思っている事を申し上げただけです お願いします! どうかこの通り!!
……………
しょ、しょうがないねぇ! 私が付いてってやんよ!!
(………おお、征服感がすごいな)
フッ!
ジャキィーンッ!! バシュゥ!
…ふぅ、ゴーレムも 一撃で倒せるようになったぞ…
……ちょっと、そこの殿方
……?どうかなされましたか? (?俺の勇者センサーという名の 下半身が反応しているっ!)

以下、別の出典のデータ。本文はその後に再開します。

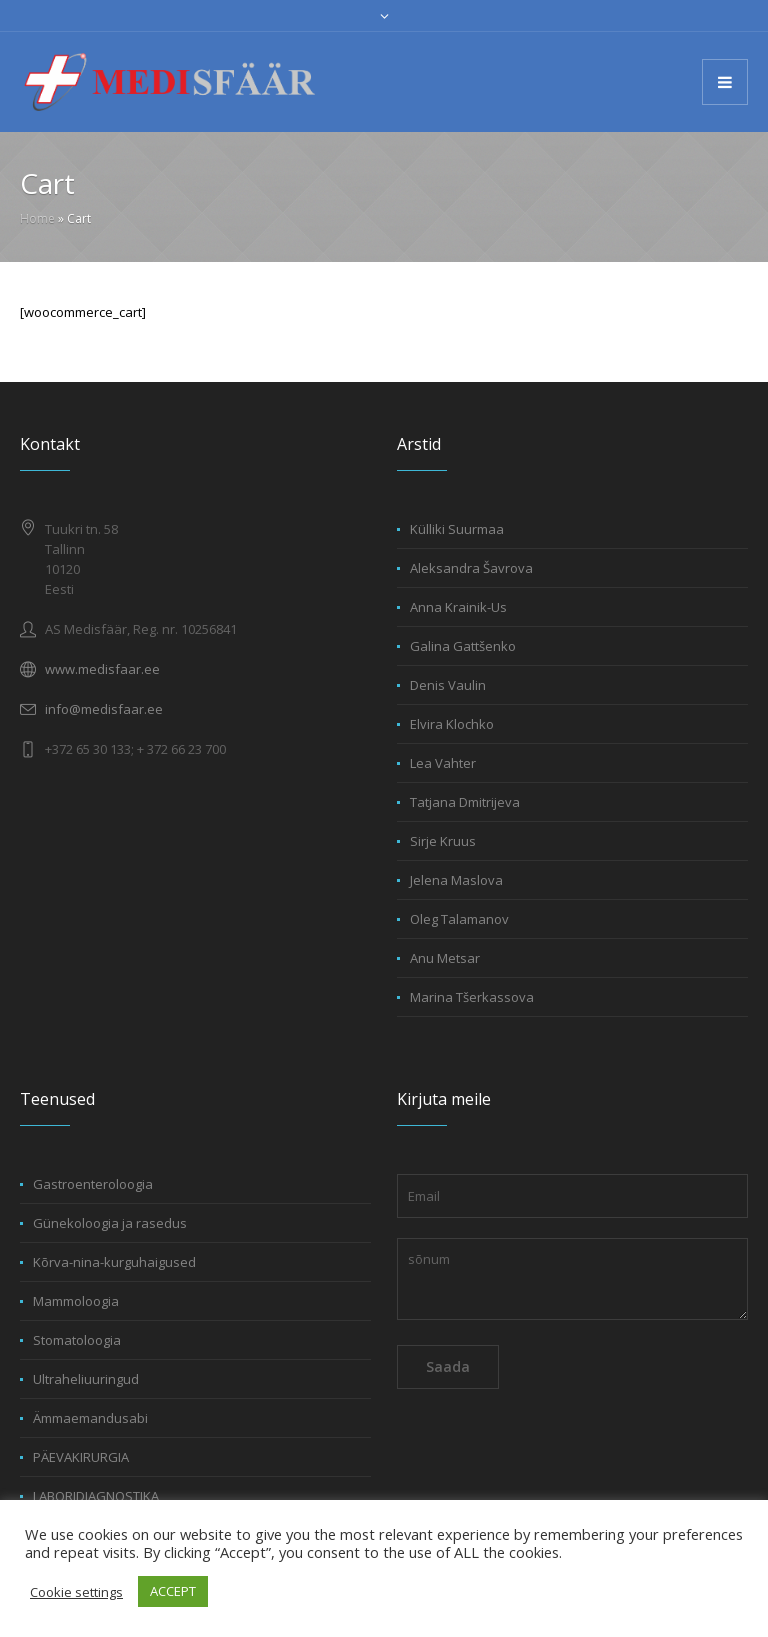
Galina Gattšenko (463, 646)
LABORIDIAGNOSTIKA (96, 1496)
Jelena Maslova (456, 880)
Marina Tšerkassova (472, 997)
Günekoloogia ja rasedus (110, 1223)
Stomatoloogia (77, 1340)
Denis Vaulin (448, 685)
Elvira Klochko (452, 724)
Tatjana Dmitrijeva (465, 802)
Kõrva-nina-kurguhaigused (114, 1262)
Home (37, 218)
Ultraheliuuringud (86, 1379)
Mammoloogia (76, 1301)
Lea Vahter (443, 763)
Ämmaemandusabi (90, 1418)
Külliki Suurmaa (457, 529)
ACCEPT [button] (173, 1591)
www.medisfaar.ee (102, 669)
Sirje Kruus (443, 841)
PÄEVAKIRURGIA (81, 1457)
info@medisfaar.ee (104, 709)
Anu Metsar (445, 958)
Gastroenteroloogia (93, 1184)
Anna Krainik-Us (458, 607)
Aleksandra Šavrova (471, 568)
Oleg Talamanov (459, 919)
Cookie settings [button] (76, 1592)
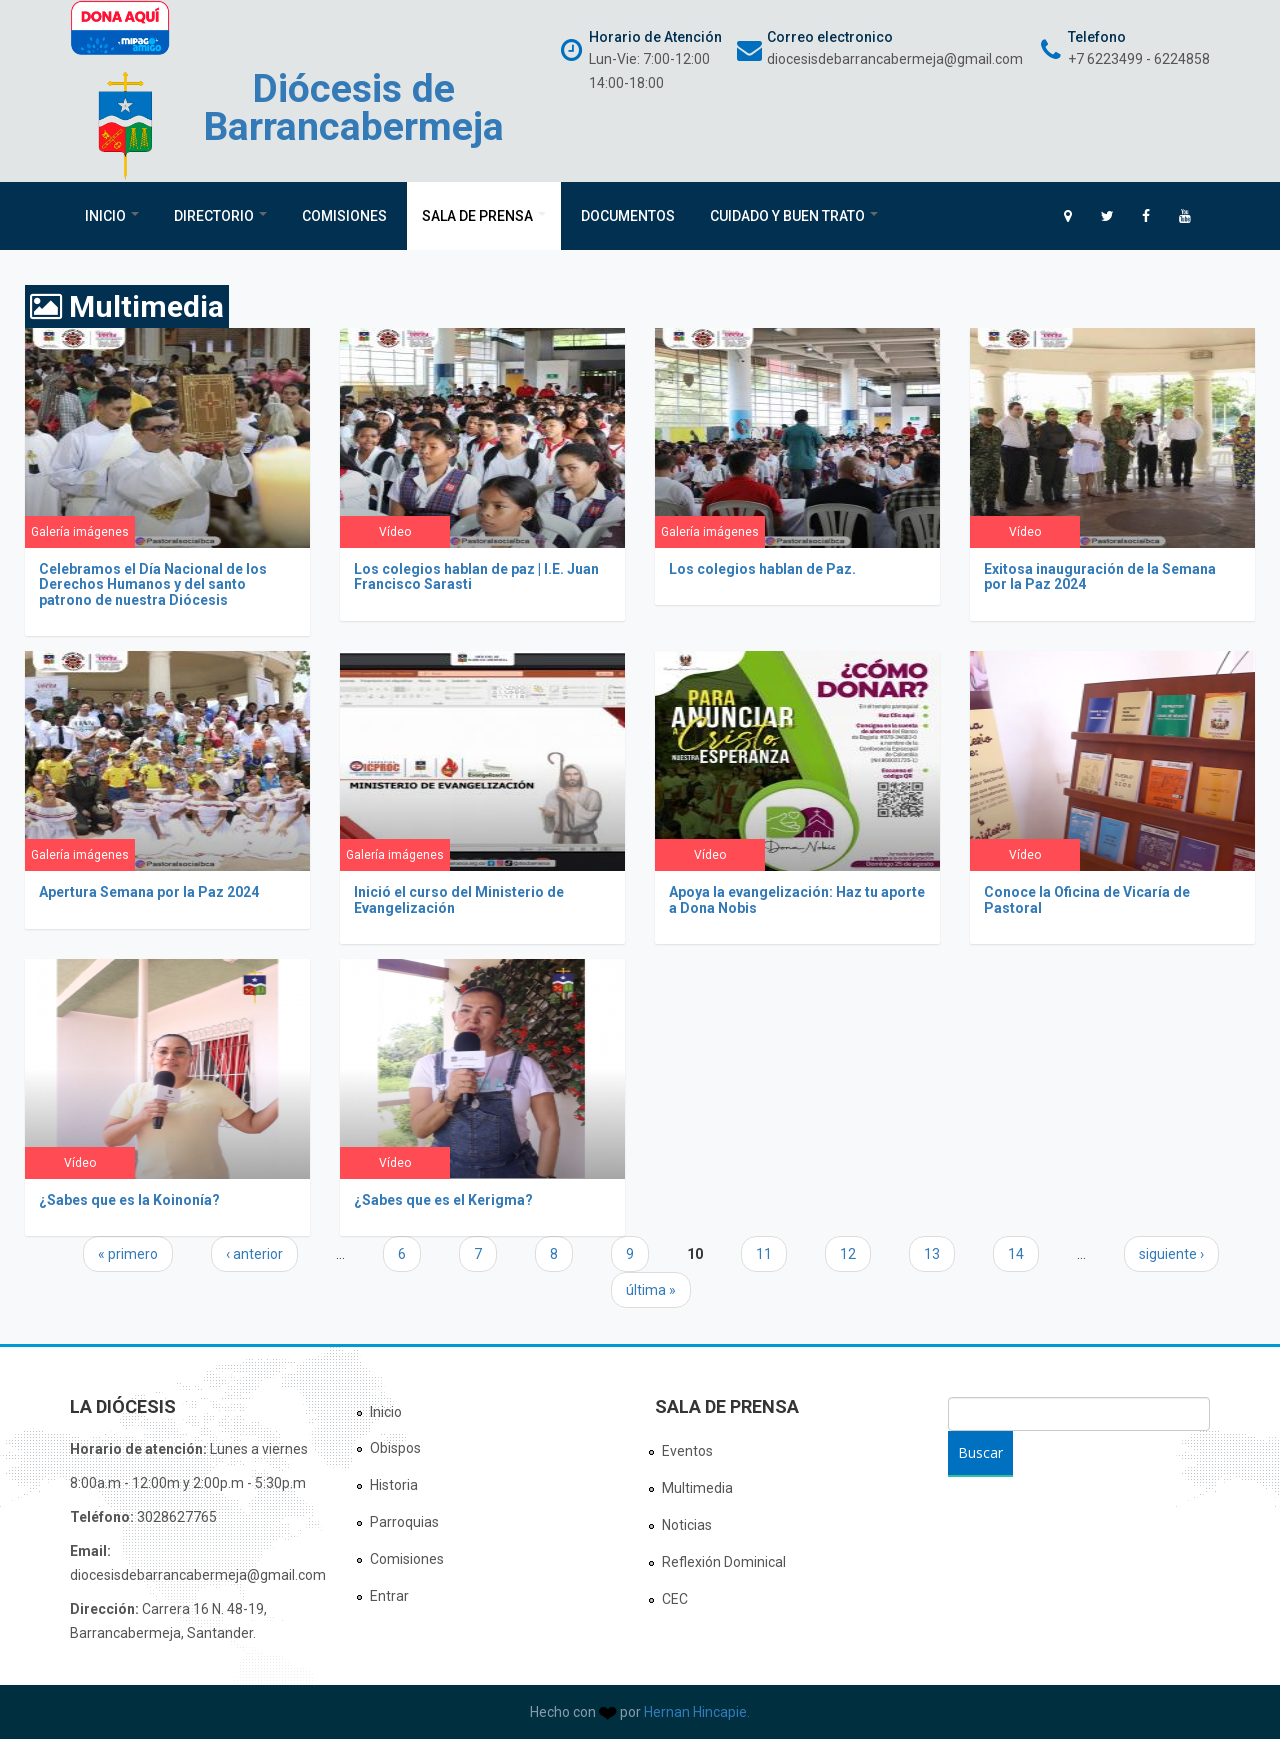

その腕前…… もしや、最近巷で有名な 勇者さまですか?
……いかにも、私が勇者ですが
この私を仲間に入れてください!
(…そちらから来たか、カモめ)
ずっと待っておりました! 貴方のようなお目麗しい (姉が居そうな)方を!!
……えっ…
むしろこちらからお願いしたい! 私たちの仲間になってください
…………私は 『魔物の調教師』です…。 なにとぞ、よろしくお願いします…
(ちょ、調教師! らめぇ!夜の調教されちゃうぅ)
(ま、むしろこちらが 調教してやる側だがなッ!)
うおぉぉ……さぶっ
魔王城周辺まで来たけど…寒ぃ
だいじょうぶですか? …私があっためてあげますっ
ぎゅっ
ああ……手、あったかい…
どう致しまして♪
魔王城の入り口…… いかん、心が汚れて力が出ないよ…
勇者様っ!新しい顔よ!
だきっ ムニ
うわお
抱きつくな!(胸が当たるから) 抱きつくな!(理性が持たんから)
……勇気、出た?
………ああ、勇気もらったよ。 ありがとう。
魔王城通路…… 駄目だ…魔王の居場所がわからん
私が調べてみますねっ!
ああ、頼んだ、夜の調ky …いや、魔物の調教師
うぅ…もう助けてよ 魔王に働かされるのはこりごりだよ
大丈夫、私が助けてあげる。 その代わり、 魔王の居場所を教えて!
……キミが助けてくれるの…? ……あっちだよ
ありがとう。
さすが調教師。 魔物の心は知り尽くしているか…
勇者様の心も、 知り尽くしてますよ☆
らめぇ!魔王戦前なのに 調教されちゃうのぉぉ!!
………ここが、玉座の間…
ふふふっ、よく来たわね。 勇者…
ああ……お前を殺しに来たよ
でぇも、私に勝てるかしらん?
勝てるさ。 俺には仲間が付いている。
ふ、ただの人間ごとにでは 私は倒せないわよ。
くっらいなさァい! パンドラ・ブラスト!!!
グォン…グォングォングォン ビュビュビュッッッ!!!!!
ぐあぁ!!
そんな、馬鹿な… 俺の体力が…既に…ぜ、ろ?
さっさと失せなさいよォw この腐れゴミクズ!!
だ、駄目だ! こんなところで死ねない!
……うっざ、もう イッパツ、イッとく?
…………
もう、死ぬのかな…
頑張れたのか、こんなので。
俺は俺を誇れるのか…?
勇者…勇者…
誰だ、俺を呼ぶのは
息子よ…
…父さん
俺を迎えに来たんだね
違う… お前は立ち上がるんだ…
…母さんは…実は元魔王だ
なっ!?
…黙っていて済まなかった。
でもだ、よく考えてみろ。 お前は勇者と魔王の血を引いている
……お前に出来ない事はないんだ。 諦めないでくれ…。
………わぁってるよ
こんなところで! 俺は終わってられねぇんだよ!!
あ、あら! 生き返ったの!?
俺は……魔王と勇者の血族だ!! 父さんと母さんの子供だ!!
なにより、あいつらの仲間だ!!
父さん、母さん、 あいつらが居てくれる限り、 俺はァ、負けてらんねぇんだ!!!
汚らわしいぃッ! 人と人との絆なんて!!
これで……終わりだぁぁ!!!!
エル・エンド・ザ・ユニバース!!
馬鹿なァ!!? 創世魔法なんて……!!!
クオォォォン…… ヒィィン
あああああああああああああああああああああああああああああああああああああああ!!!!!!!!!
………………
その後、彼は仲間たちと共に、 山奥でひっそりと暮らした。